- [WHAT IS REQUIRED]: In the entries from the line containing "Viewport: 1456px width, 819px height." through the line containing "Action: coord(519,547)", rename "album" to "gallery" and write those lines out again with nothing else changed. Leave the pictures out.

- [DATA ROWS]:
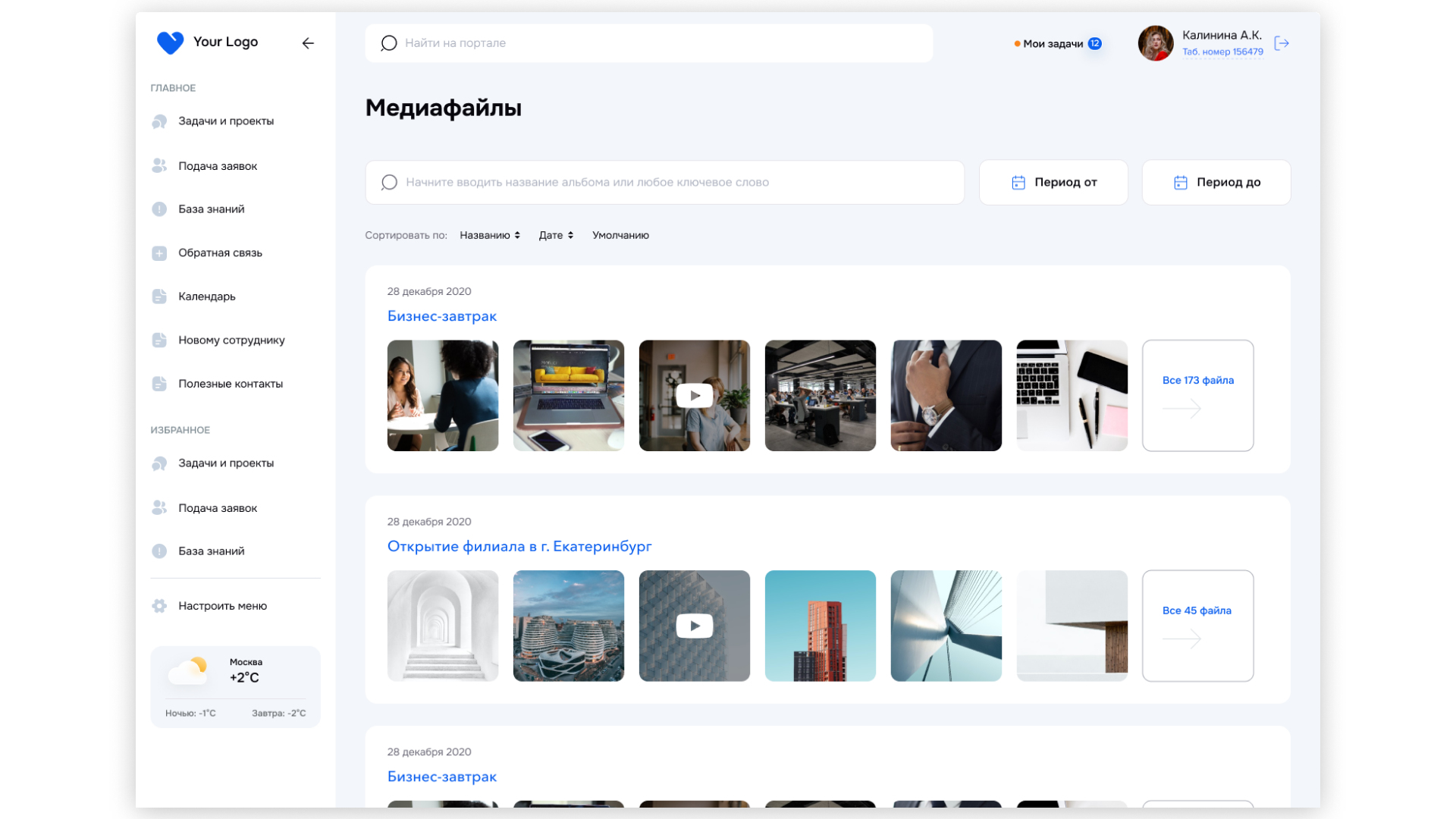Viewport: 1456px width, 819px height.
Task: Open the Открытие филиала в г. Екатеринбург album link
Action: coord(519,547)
==
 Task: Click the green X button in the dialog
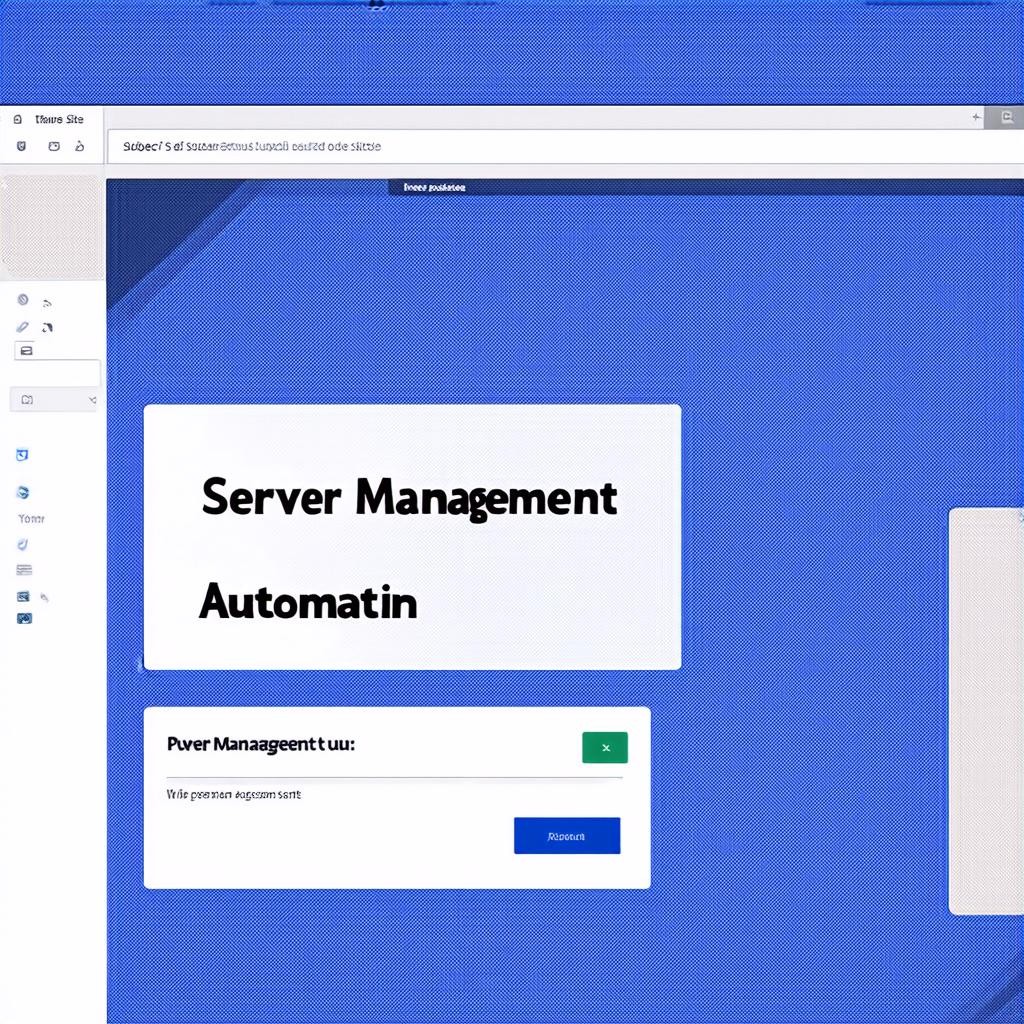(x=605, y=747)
...
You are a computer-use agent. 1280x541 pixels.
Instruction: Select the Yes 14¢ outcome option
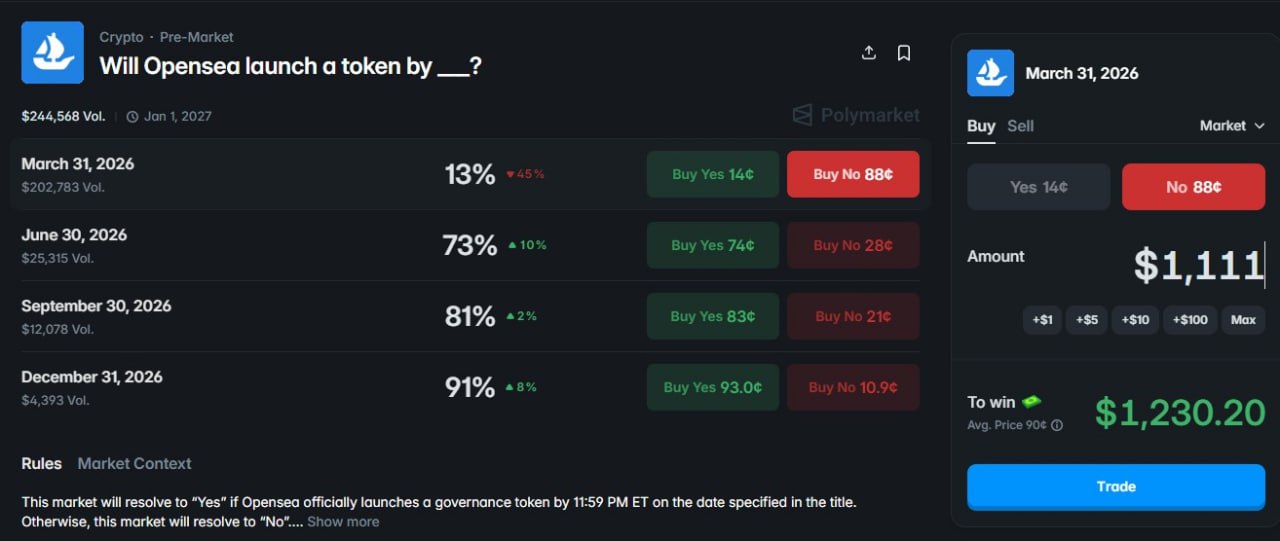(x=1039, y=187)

- [ANSWER TO THIS PROBLEM]:
Viewport: 1456px width, 819px height.
Task: Open the Открытие филиала в г. Екатеринбург gallery link
Action: coord(519,547)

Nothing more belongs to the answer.